Jerry Wiese walked away from a plane crash Thursday without a scratch on him. The 79-year-old pilot told Channel 9 he didn't even take a pain reliever Thursday night and slept fine.
"It was just a lucky break," Wiese said. "I think everybody's had a scrape or two. It's not unusual."
What he calls a scrape could've ended his life. The plane slammed into several trees a few hundred yards from a private airstrip on Shiloh Unity Road where he had taken off from.
When the small two-seater Cessna 140 crashed it wasn't the cockpit that struck the trees, but only the wing tips of the plane. Both wings got caught in the tree branches, suspending the plane in the air. That bizarre situation likely saved Wiese's life.
Wiese said while sitting there waiting for rescue he was only thinking of one thing: how long the plane would hang in the tree tops.
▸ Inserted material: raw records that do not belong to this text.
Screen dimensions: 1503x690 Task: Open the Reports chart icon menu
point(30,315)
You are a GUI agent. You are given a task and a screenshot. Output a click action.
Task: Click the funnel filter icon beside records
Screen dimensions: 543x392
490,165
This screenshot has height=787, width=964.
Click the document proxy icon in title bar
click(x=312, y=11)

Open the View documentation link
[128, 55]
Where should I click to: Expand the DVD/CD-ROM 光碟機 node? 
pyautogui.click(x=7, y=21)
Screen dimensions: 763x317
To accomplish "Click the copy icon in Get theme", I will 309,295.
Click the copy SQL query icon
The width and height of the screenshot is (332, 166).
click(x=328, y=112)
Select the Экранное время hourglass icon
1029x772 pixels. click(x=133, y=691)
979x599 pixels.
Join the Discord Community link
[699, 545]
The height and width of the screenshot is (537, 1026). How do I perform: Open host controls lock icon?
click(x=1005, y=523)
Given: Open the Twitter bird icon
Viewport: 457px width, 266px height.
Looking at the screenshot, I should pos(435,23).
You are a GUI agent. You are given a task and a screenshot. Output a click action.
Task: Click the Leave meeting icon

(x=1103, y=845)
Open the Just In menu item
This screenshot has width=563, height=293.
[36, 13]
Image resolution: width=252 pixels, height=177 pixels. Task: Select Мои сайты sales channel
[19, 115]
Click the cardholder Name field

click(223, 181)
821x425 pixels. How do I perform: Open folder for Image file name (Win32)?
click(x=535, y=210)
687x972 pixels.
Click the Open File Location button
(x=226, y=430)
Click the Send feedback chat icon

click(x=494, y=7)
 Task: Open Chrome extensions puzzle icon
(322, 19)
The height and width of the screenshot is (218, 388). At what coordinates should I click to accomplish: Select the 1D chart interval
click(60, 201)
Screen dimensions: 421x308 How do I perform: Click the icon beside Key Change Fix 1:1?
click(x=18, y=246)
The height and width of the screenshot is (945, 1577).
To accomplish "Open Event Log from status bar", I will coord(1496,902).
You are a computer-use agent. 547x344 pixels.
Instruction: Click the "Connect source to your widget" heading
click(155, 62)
"I was kind of hoping the wing tips would hold up because it was still a long way to the ground, you know," he said.
The crash was discovered in minutes because long-time friend Les Canna was at the nearby hangar, and heard it.
"I called 911, jumped in my plane and went to locate it. It took me forever to find it," Canna said.
"But he didn't give up. He didn't give up until he found me," Wiese said.
Firefighters and rescue crews brought in a bucket truck to reach the plane and make sure Wiese was OK. After about two and a half hours stuck more than 40 feet up, he was lowered down to the ground on ropes where his wife was waiting for him.
"I'm fine. No problems at all," he said with a smile.
The Federal Aviation Administration is still investigating the crash and has not released the cause. Wiese, however, told Channel 9 the plane was in good shape, was working normally and did not experience any mechanical failure. He would not comment about what happened during the crash because of the pending investigation.
The plane is still stuck in the trees and will require a large crane to bring it down. It's not clear yet just when that will happen.
Wiese got his license to fly a plane in 1954. He took a long break from the air, but got back into flying about a decade ago. Now he flies almost every week.
Though he's lost his plane, he hasn't lost his love for flying. He doesn't expect to stay grounded for long.
"I don't think so. Unless there are some things I don't know about," he said, laughing.